Direction A =
In the sermon excerpt, what is the name of the campaign that is about to begin?
Direction B =
Write the next part of the sermon on Jesus Christ, picking up right after its final sentence.

What does a preacher say here on the eve of a great spiritual adventure and our Voice of Prophecy Africa campaign? I’ve wondered for weeks what I ought to share with you today on the eve of our “Hope for Our Troubled World” campaign and the inauguration of our Discover Bible School, with a large graduation coming in just three weeks.

We have tremendous social and political issues across this continent of Africa that we could talk about, and we Christians must be involved in helping to solve the social problems of our time. Shall I speak about these – AIDS, race relations, poverty, war, crime, hunger, genocide?

Tonight I want to start where I believe the faith has got to start – with Christ. And as we begin this series of meetings, I’ve decided to put first things first and do precisely that. Tonight that’s what I’ve decided to do: I want to speak to you simply about Jesus Christ.

I’d like to paint for you a picture of Jesus tonight. Because for the next three weeks the sobering reality is that we want to offer hurting, lonely, and frightened people the good news about Jesus and a better tomorrow found only in Jesus Christ. People on Planet Earth are afraid, worried, distressed, discouraged.

(Raw records)
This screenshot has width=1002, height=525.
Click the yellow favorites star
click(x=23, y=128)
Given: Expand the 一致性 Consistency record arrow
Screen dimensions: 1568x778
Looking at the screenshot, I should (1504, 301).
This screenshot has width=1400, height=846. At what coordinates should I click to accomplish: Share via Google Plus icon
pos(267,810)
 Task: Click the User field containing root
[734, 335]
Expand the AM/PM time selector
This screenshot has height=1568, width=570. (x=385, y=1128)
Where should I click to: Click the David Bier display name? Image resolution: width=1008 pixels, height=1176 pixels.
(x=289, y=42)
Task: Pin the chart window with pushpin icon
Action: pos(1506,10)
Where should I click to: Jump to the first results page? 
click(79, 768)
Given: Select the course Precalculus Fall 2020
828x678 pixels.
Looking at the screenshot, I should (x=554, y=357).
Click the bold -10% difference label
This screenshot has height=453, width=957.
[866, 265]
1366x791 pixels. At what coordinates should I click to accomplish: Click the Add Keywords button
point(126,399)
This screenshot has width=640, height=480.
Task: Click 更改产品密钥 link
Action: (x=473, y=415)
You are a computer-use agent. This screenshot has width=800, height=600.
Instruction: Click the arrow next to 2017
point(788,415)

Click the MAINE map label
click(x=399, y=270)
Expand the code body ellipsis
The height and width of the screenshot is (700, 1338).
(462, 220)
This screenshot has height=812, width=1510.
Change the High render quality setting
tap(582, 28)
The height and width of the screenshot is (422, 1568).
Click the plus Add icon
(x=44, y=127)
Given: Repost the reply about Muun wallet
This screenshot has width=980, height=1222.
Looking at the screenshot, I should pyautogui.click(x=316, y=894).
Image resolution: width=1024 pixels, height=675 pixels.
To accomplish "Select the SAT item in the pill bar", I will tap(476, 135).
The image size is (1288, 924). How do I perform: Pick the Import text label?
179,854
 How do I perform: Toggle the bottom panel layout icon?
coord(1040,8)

Written answer A =
"Hope for Our Troubled World"

Written answer B =
My text is Hebrews 2:8-9. And, I’m going to lift out of the book of Hebrews a few verses which begin by telling us when God created man, He placed everything “under his feet,” under man’s control.

But the Bible goes on to say: “But at present we do not yet see all things subjected to man.” (Under man’s control.) Even though God created everything to be subject to man, that’s NOT the way it is. We do not see all things controlled by man. Things are not the way they ought to be.

We do not see all things controlled by man, “but we see Jesus!” Now this is the central point of it as I see it. This is what is important as far as any Christian is concerned.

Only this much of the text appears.